Когда-то, еще будучи студентом пятого семестра, я украл пятнадцать рублей из доверенных мне товарищеских денег, сказал, что кассир ошибся в счете, и все мне поверили. Это было больше чем простая кража, когда нуждающийся крадет у богатого: тут и нарушенное доверие, и отнятие денег именно у голодного, да еще товарища, да еще студента, и притом человеком со средствами (почему мне и поверили). Вам, вероятно, этот поступок кажется более противным, чем даже совершенное мною убийство друга, — не так ли? А мне, помню, было весело, что я сумел это сделать так хорошо и ловко, и я смотрел в глаза, прямо в глаза тем, кому смело и свободно лгал. Глаза у меня черные, красивые, прямые, — и им верили. Но более всего я был горд тем, что совершенно не испытываю угрызений совести, что мне и нужно было самому себе доказать. И до настоящего дня я с особенным удовольствием вспоминаю menu ненужно роскошного обеда, который я задал себе на украденные деньги и с аппетитом съел.

И разве теперь я испытываю угрызения совести? Раскаяние в содеянном? Ничуть.

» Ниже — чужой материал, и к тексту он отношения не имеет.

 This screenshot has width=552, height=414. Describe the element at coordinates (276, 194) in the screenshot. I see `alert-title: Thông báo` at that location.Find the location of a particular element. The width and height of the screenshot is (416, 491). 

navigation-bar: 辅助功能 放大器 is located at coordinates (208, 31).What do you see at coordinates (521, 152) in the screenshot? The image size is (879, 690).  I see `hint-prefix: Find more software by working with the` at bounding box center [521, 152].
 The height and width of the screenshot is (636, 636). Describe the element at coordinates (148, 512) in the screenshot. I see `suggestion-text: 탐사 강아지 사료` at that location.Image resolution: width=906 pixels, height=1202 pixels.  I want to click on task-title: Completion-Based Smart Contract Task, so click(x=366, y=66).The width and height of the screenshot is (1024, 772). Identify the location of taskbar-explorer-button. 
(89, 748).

Мне тяжело. Мне безумно тяжело, как ни одному в мире человеку, и волосы мои седеют, — но это другое. Другое. Страшное, неожиданное, невероятное в своей ужасной простоте.

Лист второй

Моя задача была такова. Нужно, чтобы я убил Алексея; нужно, чтобы Татьяна Николаевна видела, что это именно я убил ее мужа, и чтобы вместе с тем законная кара не коснулась меня. Не говоря уже о том, что наказание дало бы Татьяне Николаевне лишний повод посмеяться, я вообще совершенно не хотел каторги. Я очень люблю жизнь.

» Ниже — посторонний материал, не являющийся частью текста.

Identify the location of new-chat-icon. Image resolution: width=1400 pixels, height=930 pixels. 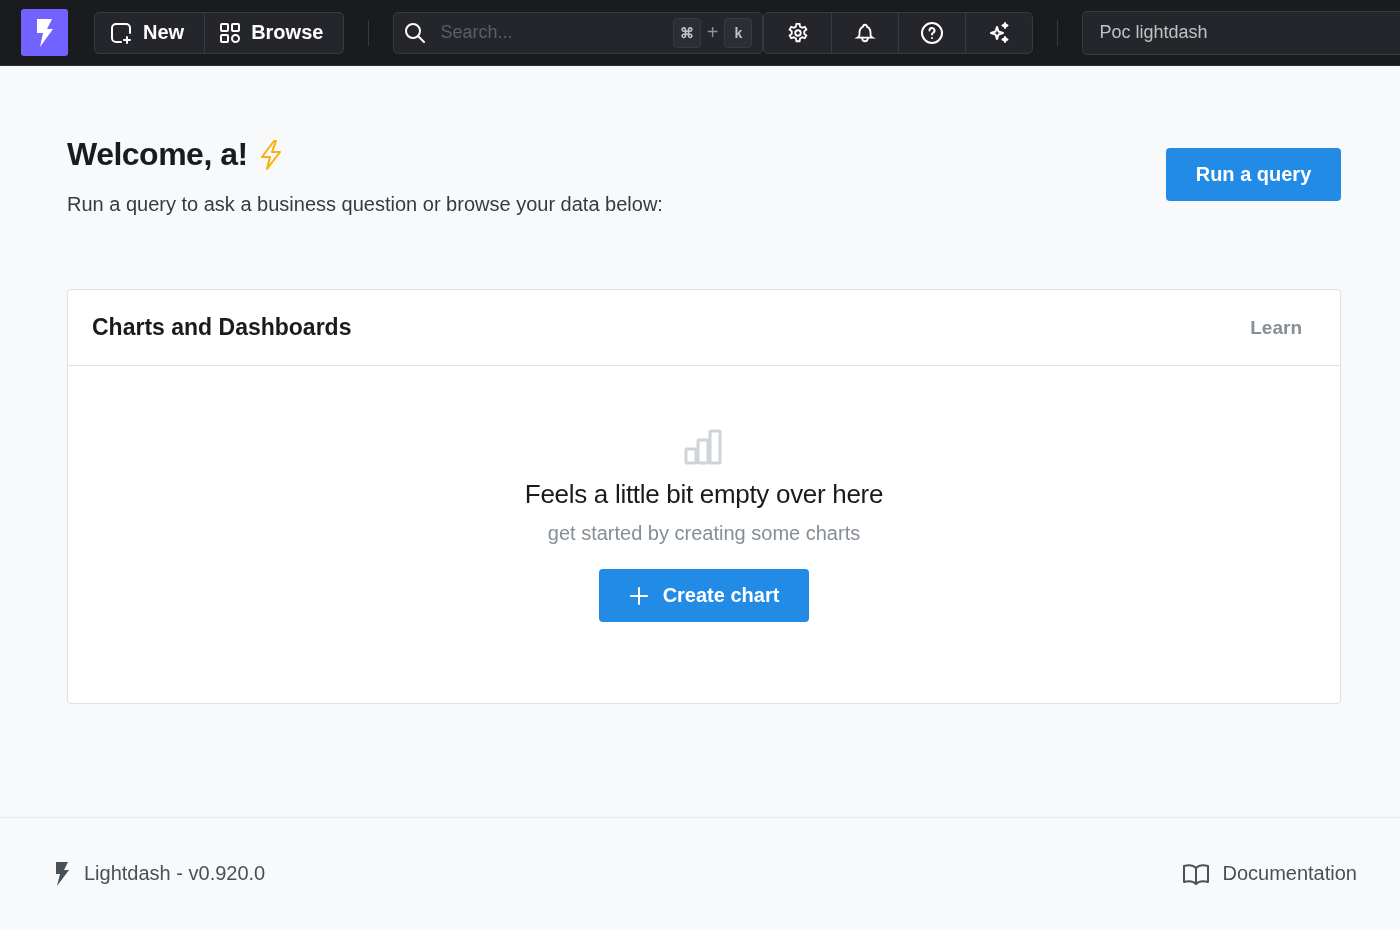
(121, 32).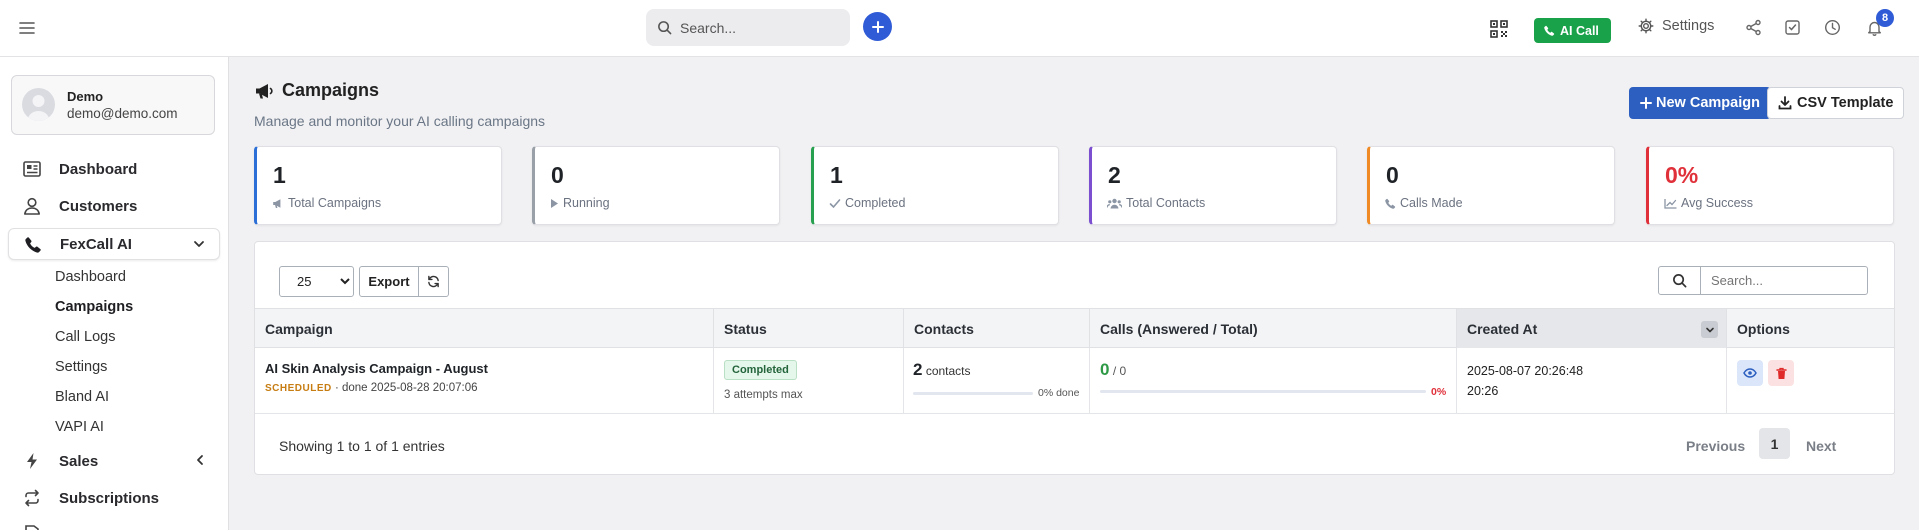 The height and width of the screenshot is (530, 1919). I want to click on sort-desc-icon, so click(1710, 330).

Я люблю, когда в тонком стакане играет золотистое вино; я люблю, усталый, протянуться в чистой постели; мне нравится весной дышать чистым воздухом, видеть красивый закат, читать интересные и умные книги. Я люблю себя, силу своих мышц, силу своей мысли, ясной и точной. Я люблю то, что я одинок и ни один любопытный взгляд не проник в глубину моей души с ее темными провалами и безднами, на краю которых кружится голова. Никогда я не понимал и не знал того, что люди называют скукою жизни. Жизнь интересна, и я люблю ее за ту великую тайну, что в ней заключена, я люблю ее даже за ее жестокости, за свирепую мстительность и сатанински веселую игру людьми и событиями.

Я был единственный человек, которого я уважал, — как же мог я рисковать отправить этого человека в каторгу, где его лишат возможности вести необходимое ему разнообразное, полное и глубокое существование!.. Да и с вашей точки зрения я был прав, желая уклониться от каторги. Я очень удачно врачую; не нуждаясь в средствах, я лечу много бедняков. Я полезен. Наверное, полезнее, чем убитый Савелов.

И безнаказанности можно было добиться легко. Существуют тысячи способов незаметно убить человека, и мне, как врачу, было особенно легко прибегнуть к одному из них. И среди придуманных мною и отброшенных планов долгое время занимал меня такой: привить Алексею неизлечимую и отвратительную болезнь. Но неудобства этого плана были очевидны: длительные страдания для самого объекта, нечто некрасивое во всем этом, глубокое и как-то слишком уж… неумное; и наконец, и в болезни мужа Татьяна Николаевна нашла бы для себя радость. Особенно осложнялась моя задача обязательным требованием, чтобы Татьяна Николаевна знала руку, поразившую ее мужа. Но только трусы боятся препятствий: таких, как я, они привлекают.